◆ **What you need to do**: A word-for-word copy of the records below is needed, without the images.

[Opening Recorded data section]

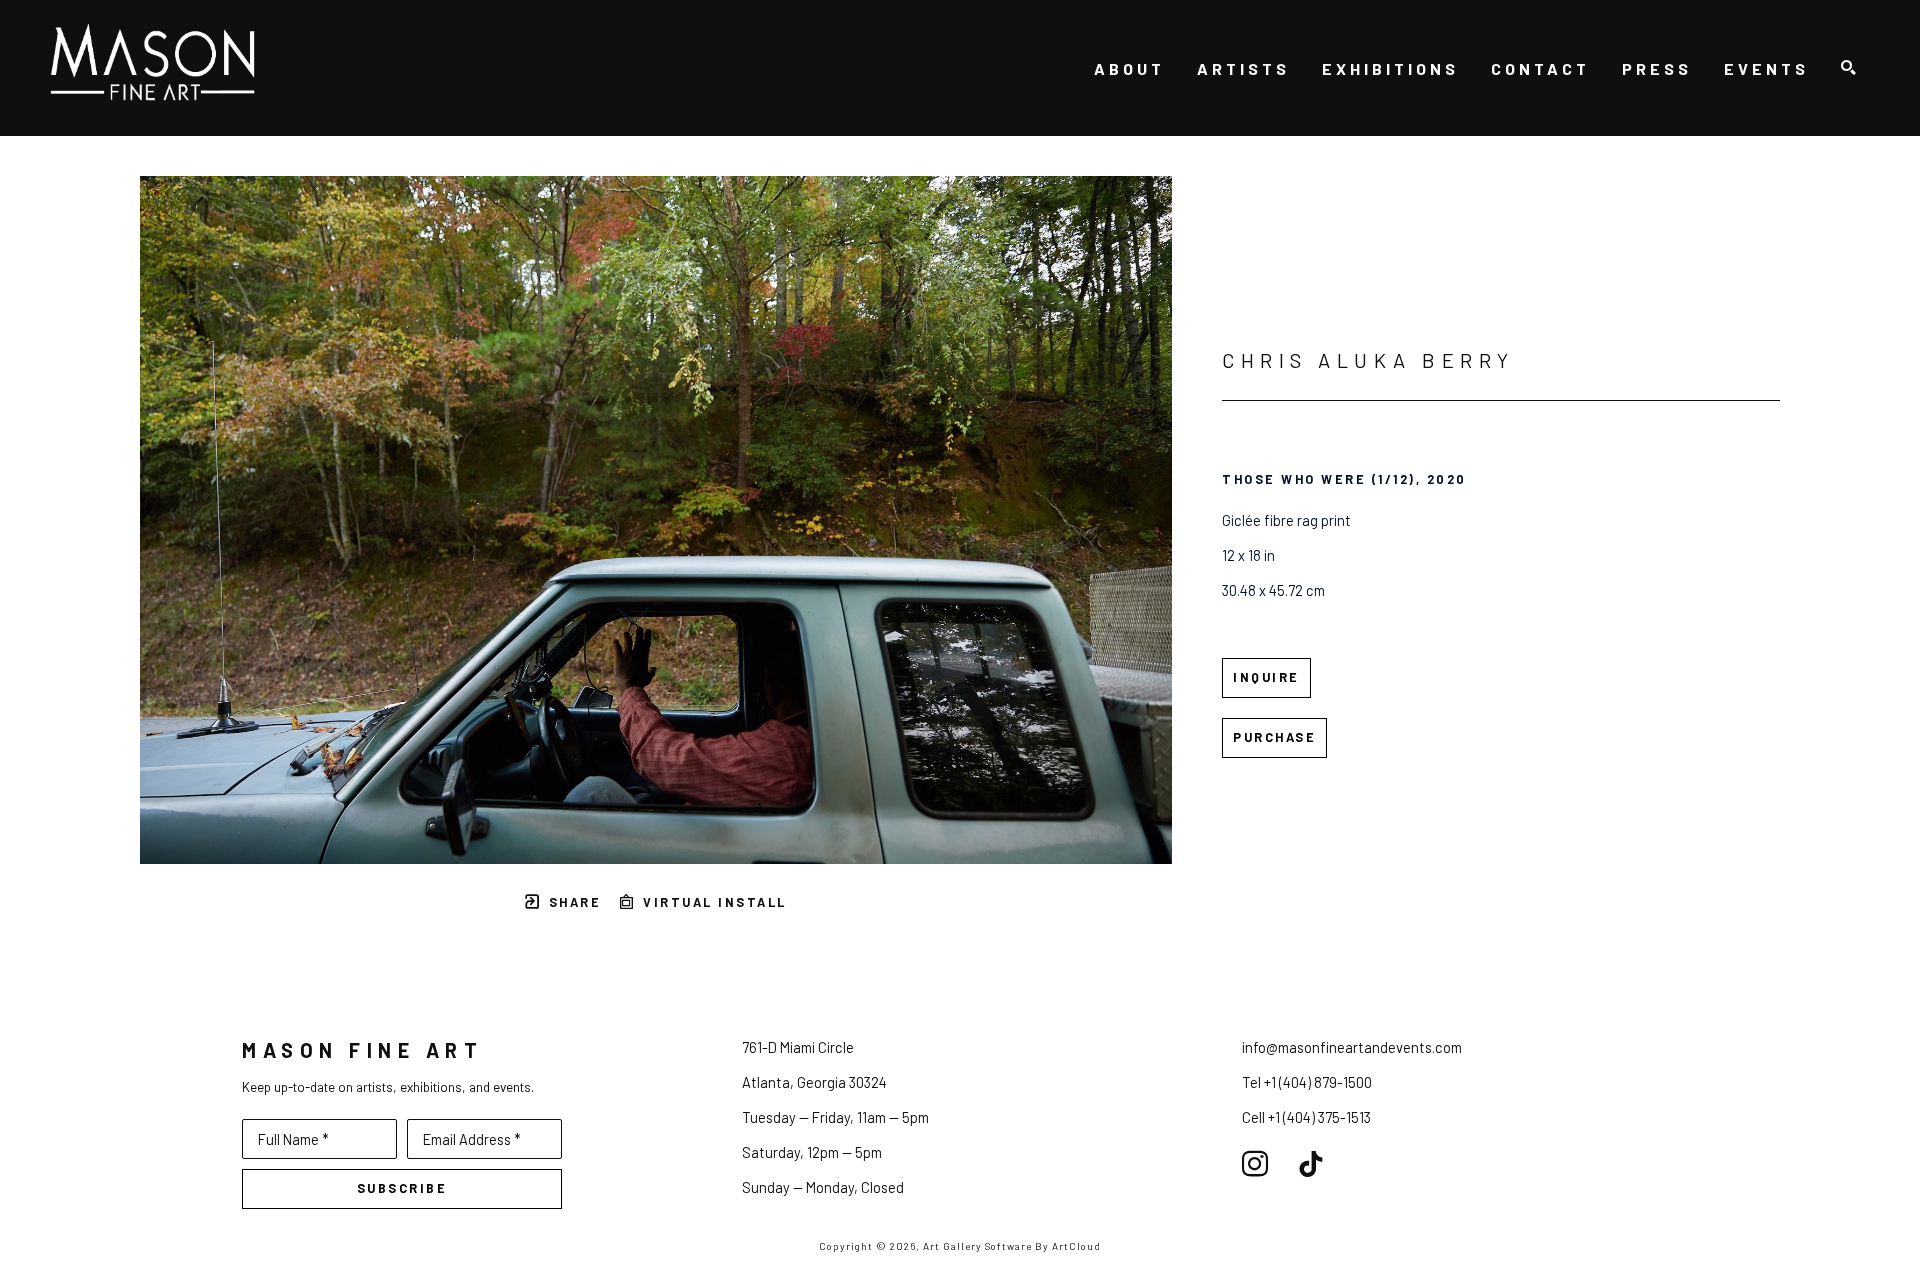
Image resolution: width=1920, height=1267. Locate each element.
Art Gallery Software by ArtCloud (1012, 1246)
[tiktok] (1311, 1164)
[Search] (1848, 68)
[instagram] (1255, 1164)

[Closing Recorded data section]

◆ **Finished exercise**:
Image resolution: width=1920, height=1267. Locate each element.
Art Gallery Software by ArtCloud (1012, 1246)
[tiktok] (1311, 1164)
[Search] (1848, 68)
[instagram] (1255, 1164)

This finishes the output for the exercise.